■ POLECENIE ■
Zwróć bez żadnych zmian linie od linii zawierającej „Task: Open the user avatar menu” aż do linii zawierającej „[x=1333, y=221]” włącznie.
----
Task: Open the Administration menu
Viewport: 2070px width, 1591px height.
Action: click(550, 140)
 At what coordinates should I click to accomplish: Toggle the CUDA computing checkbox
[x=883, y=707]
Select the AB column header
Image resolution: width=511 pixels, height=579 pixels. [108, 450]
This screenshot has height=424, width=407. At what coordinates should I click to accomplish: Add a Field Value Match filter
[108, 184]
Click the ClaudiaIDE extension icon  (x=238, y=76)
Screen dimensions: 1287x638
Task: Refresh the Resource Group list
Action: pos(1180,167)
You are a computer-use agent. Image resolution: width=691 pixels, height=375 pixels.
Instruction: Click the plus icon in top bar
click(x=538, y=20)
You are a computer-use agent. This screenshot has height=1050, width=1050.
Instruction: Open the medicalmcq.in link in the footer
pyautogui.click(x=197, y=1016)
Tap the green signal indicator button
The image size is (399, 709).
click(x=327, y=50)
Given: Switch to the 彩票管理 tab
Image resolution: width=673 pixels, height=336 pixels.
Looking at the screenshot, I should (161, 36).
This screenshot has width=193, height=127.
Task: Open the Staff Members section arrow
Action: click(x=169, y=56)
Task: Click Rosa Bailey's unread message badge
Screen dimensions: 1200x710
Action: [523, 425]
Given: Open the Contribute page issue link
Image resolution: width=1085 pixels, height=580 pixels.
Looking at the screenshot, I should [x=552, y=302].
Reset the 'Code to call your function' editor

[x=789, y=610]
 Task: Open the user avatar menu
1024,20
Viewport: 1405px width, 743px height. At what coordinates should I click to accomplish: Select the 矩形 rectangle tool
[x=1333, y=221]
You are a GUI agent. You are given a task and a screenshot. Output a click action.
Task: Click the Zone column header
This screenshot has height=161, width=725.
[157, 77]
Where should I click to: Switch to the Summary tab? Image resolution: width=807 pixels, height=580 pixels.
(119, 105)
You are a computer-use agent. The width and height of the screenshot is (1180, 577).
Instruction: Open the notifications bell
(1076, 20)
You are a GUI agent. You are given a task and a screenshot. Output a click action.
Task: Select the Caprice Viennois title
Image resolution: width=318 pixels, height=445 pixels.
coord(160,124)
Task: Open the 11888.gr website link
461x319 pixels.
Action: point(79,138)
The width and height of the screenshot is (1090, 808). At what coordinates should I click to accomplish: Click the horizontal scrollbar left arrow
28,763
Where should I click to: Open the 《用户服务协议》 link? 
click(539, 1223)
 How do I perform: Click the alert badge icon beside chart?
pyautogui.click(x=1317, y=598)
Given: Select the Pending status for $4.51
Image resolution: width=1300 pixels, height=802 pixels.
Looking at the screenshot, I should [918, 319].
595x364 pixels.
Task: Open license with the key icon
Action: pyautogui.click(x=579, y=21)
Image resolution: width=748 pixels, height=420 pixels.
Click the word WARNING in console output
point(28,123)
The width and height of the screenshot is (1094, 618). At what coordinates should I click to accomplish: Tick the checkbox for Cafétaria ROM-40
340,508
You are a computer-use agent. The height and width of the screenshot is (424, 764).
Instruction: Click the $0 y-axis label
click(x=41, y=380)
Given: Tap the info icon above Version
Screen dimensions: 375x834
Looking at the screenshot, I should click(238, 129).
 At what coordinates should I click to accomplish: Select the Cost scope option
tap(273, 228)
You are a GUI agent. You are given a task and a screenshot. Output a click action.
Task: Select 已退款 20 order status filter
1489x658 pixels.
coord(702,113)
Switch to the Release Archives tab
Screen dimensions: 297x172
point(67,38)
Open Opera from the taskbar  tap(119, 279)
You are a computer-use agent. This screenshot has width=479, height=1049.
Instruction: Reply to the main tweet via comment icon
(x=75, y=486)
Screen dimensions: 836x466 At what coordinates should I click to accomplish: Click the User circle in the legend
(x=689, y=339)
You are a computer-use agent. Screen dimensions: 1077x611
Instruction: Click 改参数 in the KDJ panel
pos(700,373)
----
■ WYNIK ■
 Task: Open the user avatar menu
1024,20
Viewport: 1405px width, 743px height. At what coordinates should I click to accomplish: Select the 矩形 rectangle tool
[x=1333, y=221]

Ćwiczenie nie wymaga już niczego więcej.